Il peut s’agir, par exemple, de déclarations d’autres travailleurs se plaignant d’effectuer des heures supplémentaires pour faire face au travail supplémentaire, d’une déclaration du FOREM ou d’une agence d’intérim indiquant qu’il est difficile de trouver des remplaçants pour le poste en question à court terme… Ou au minimum, montrer que des solutions ont été cherchées, mais qu’elles n’étaient pas réalisables en raison de leur coût ou qu’elles ne résolvaient pas les problèmes d’organisation. En tout état de cause, préparez correctement le licenciement et fournissez une justification raisonnable, objective et concluante.

Les juges prennent également en compte les éléments suivants lorsqu’ils évaluent des problèmes d’organisation :

  • le travailleur a une fonction spécifique, difficile à remplacer ;
  • il s’agit d’une petite entreprise qui a plus de mal qu’une grande à absorber les absences ;
  • les prolongations sont de courte durée (par exemple, un mois à chaque fois) ;
  • le travailleur avertit du prolongement de son absence toujours au dernier moment ;
  • la charge de travail est élevée pour les collègues qui doivent assumer les tâches du travailleur absent ;
  • la personne qui remplace le travailleur absent est dans une incertitude permanente ;
  • d’autres raisons, comme la baisse de la productivité du travailleur ;
  • le comportement du travailleur lui-même, lorsque, par exemple, il ne s’implique pas dans un trajet de réintégration ou qu’il fait preuve d’un manque de communication/coopération.

Toutefois, les chances de remporter ce genre d’affaires dépendent des circonstances spécifiques entourant le licenciement. En effet, la jurisprudence devient de plus en plus stricte à ce sujet.

Bon à savoir : Ne mentionnez pas « maladie » ou « absence pour cause de maladie » dans la lettre de licenciement ou sur le C4, mais plutôt « problèmes d’organisation dus à de nombreuses absences ».

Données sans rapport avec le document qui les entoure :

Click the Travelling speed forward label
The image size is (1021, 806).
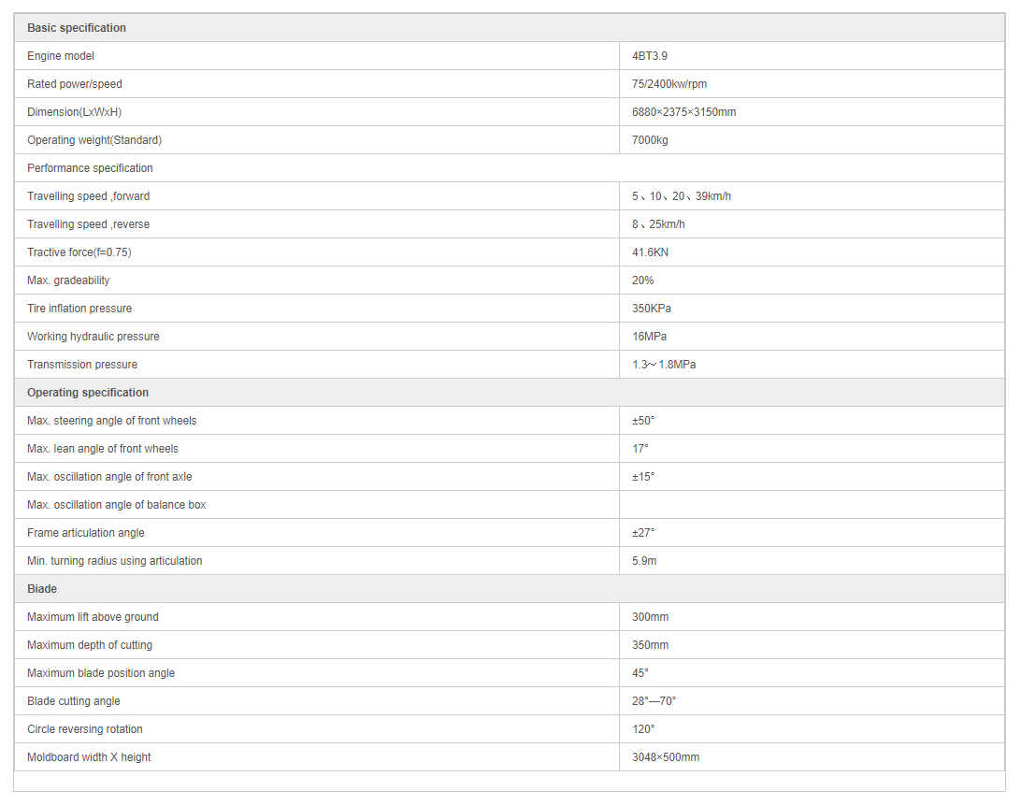coord(88,196)

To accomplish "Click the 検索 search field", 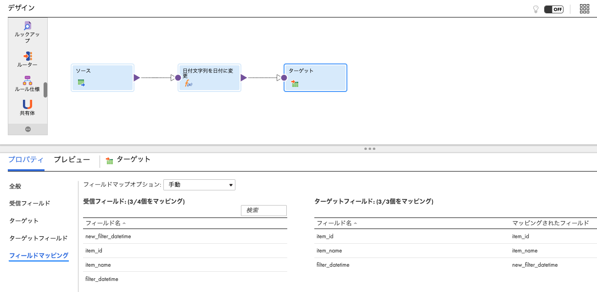I will [263, 210].
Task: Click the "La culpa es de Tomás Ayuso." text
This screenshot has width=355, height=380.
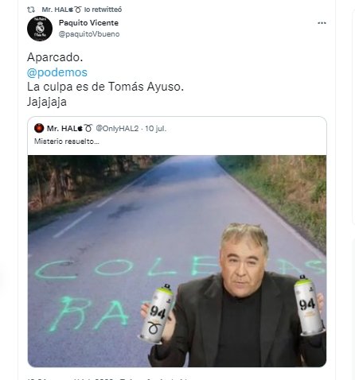Action: (105, 87)
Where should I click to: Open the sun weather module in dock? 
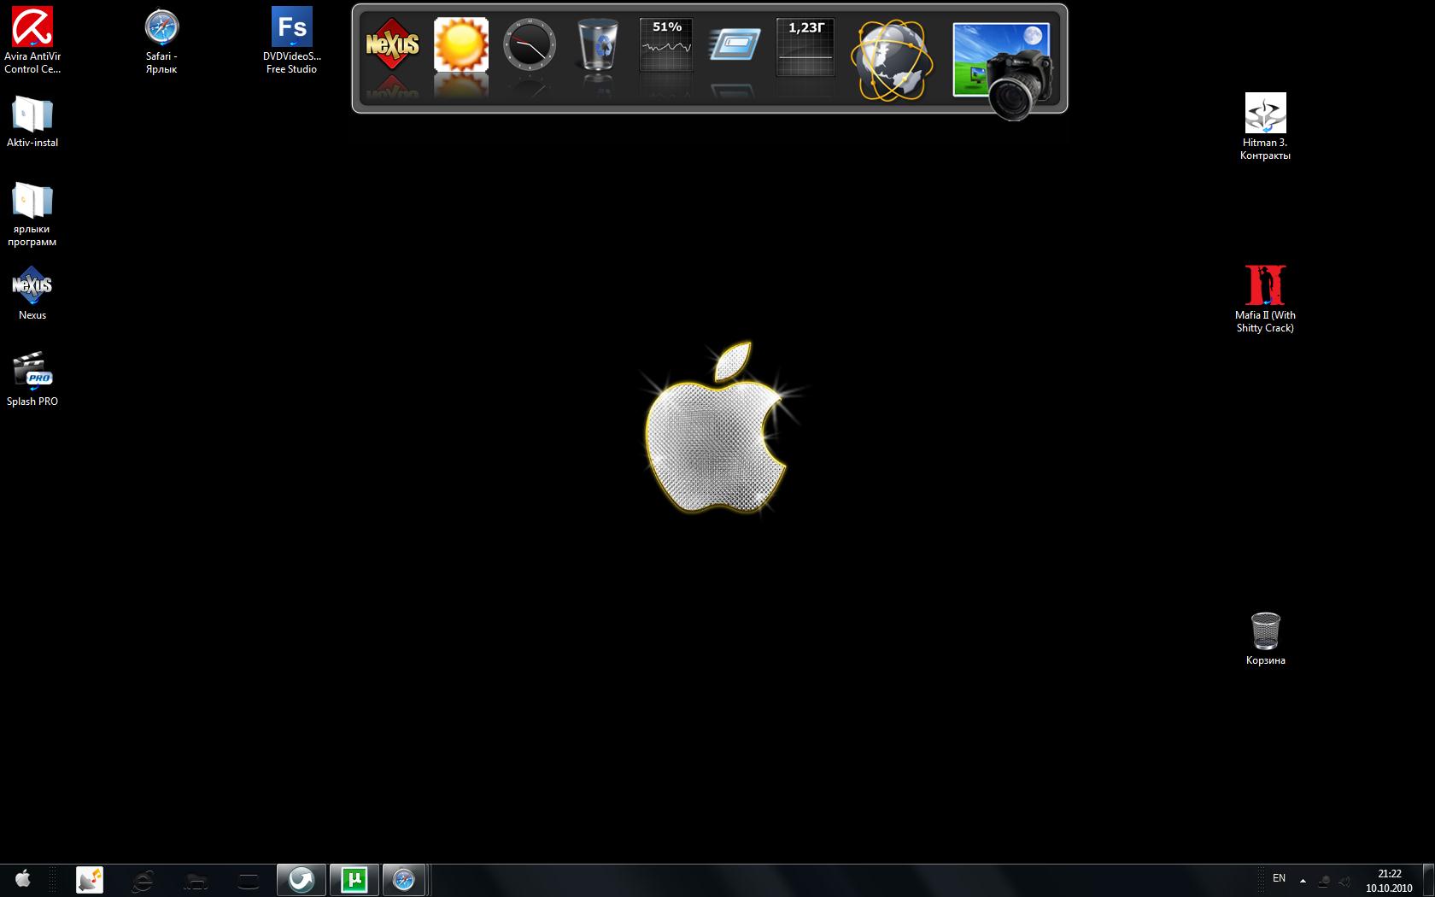tap(461, 44)
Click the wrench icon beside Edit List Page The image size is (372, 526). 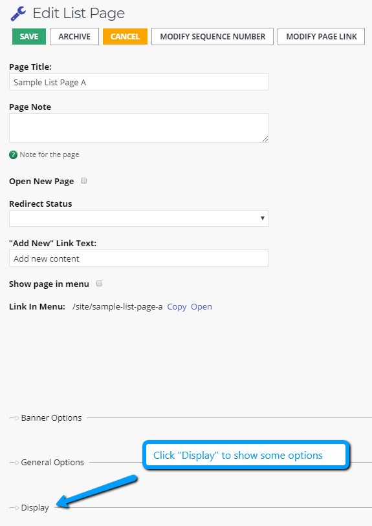tap(18, 14)
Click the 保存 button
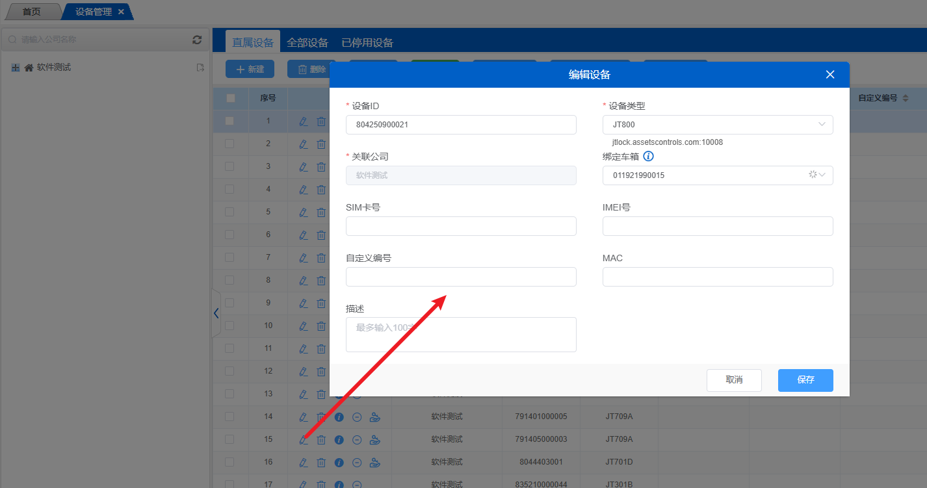927x488 pixels. click(805, 380)
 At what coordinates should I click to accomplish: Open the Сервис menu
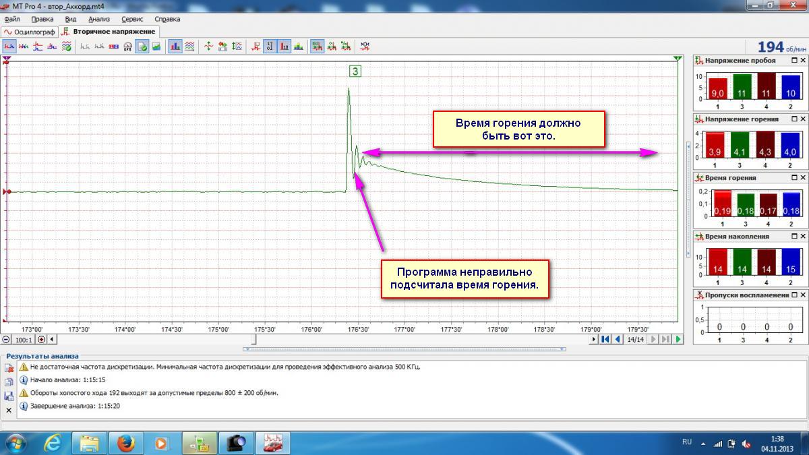[x=131, y=20]
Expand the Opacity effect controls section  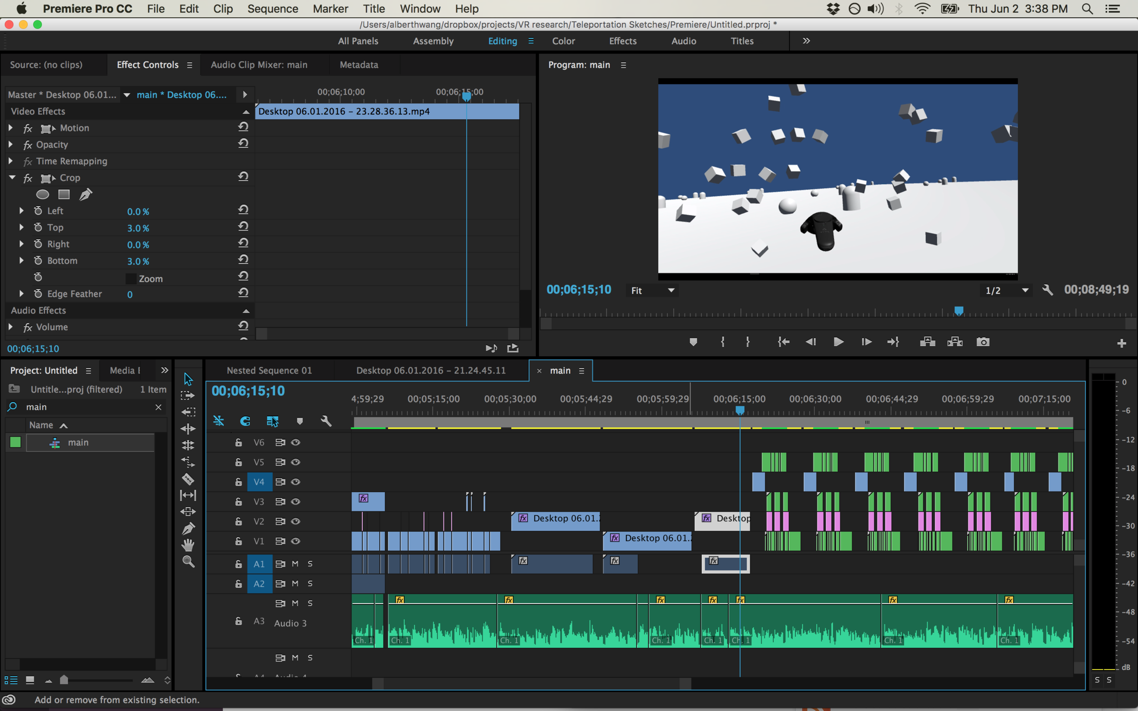click(x=12, y=144)
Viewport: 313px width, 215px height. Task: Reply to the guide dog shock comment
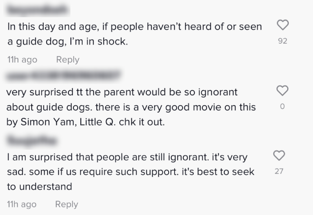coord(68,60)
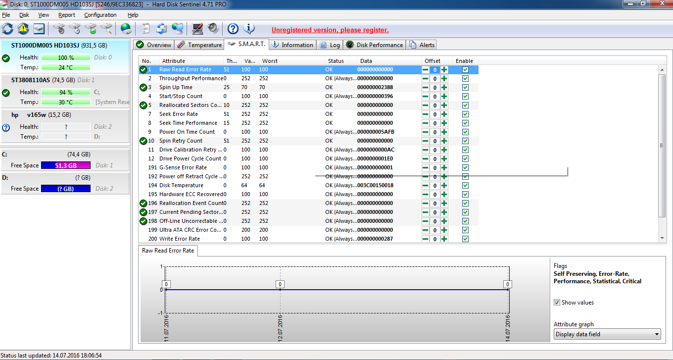The width and height of the screenshot is (673, 360).
Task: Switch to the Temperature tab
Action: click(199, 45)
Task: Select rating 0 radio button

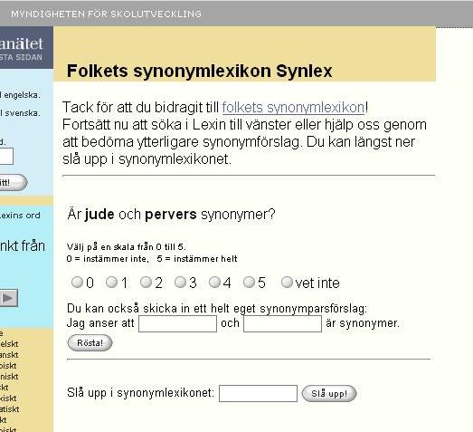Action: click(x=77, y=283)
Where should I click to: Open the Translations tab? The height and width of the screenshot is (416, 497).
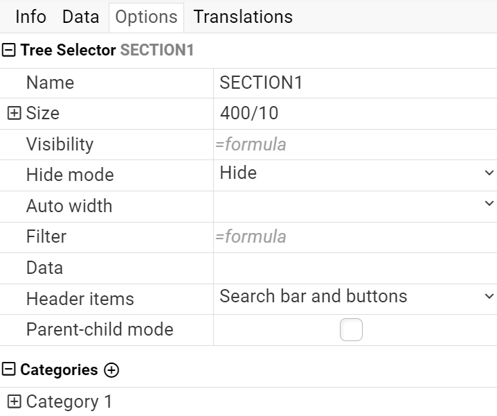coord(243,17)
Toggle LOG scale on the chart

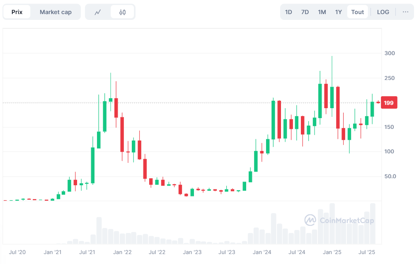pyautogui.click(x=383, y=12)
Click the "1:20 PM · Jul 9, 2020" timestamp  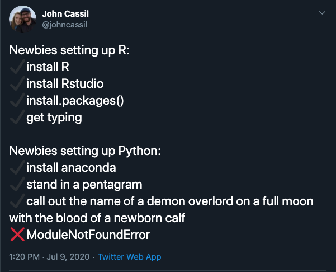pyautogui.click(x=50, y=257)
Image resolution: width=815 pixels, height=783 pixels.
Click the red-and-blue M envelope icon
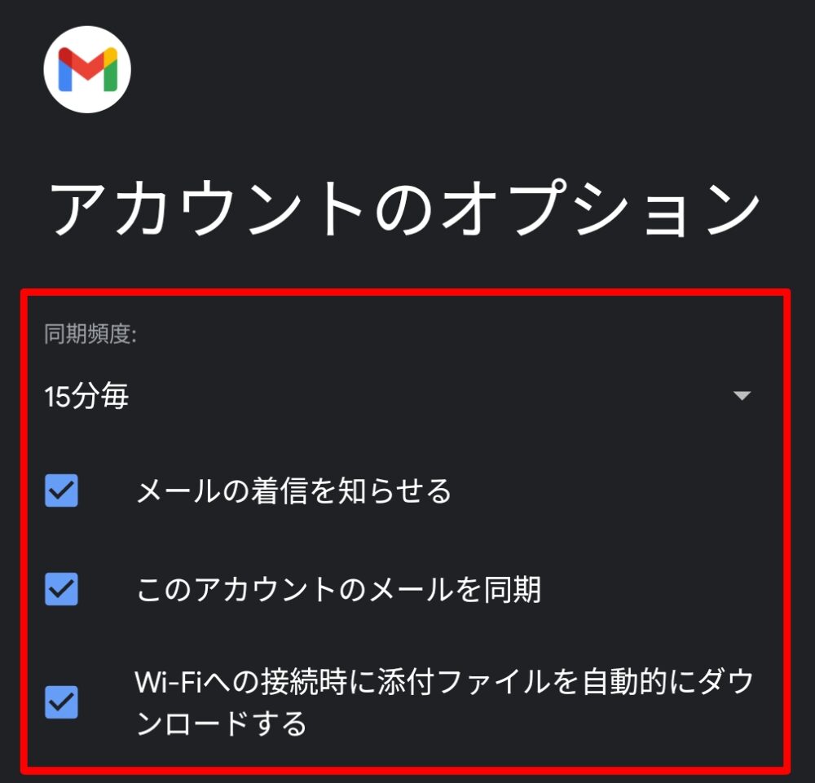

En cas de litige et si le travailleur avance une discrimination fondée sur son état de santé, la législation en la matière prévoit une exception à la charge de la preuve entre les parties : si la victime (présumée) peut alléguer des faits qui suggèrent l’existence d’une discrimination interdite par cette loi, c’est à l’autre partie de prouver qu’il n’y a pas eu discrimination. Plus concrètement, si le travailleur peut convaincre le juge qu’il existe au moins une suspicion de discrimination fondée sur son état de santé, c’est à l’employeur de prouver le contraire. Vous devrez alors prouver que le licenciement n’était pas lié à l’état de santé et que le licenciement était approprié et nécessaire.

Vous pouvez rompre immédiatement le contrat de travail en versant une indemnité de rupture, ou faire prester un préavis au travailleur. Dans ce cas, le délai de préavis ne peut commencer à courir qu’à partir du moment où le travailleur reprend son travail.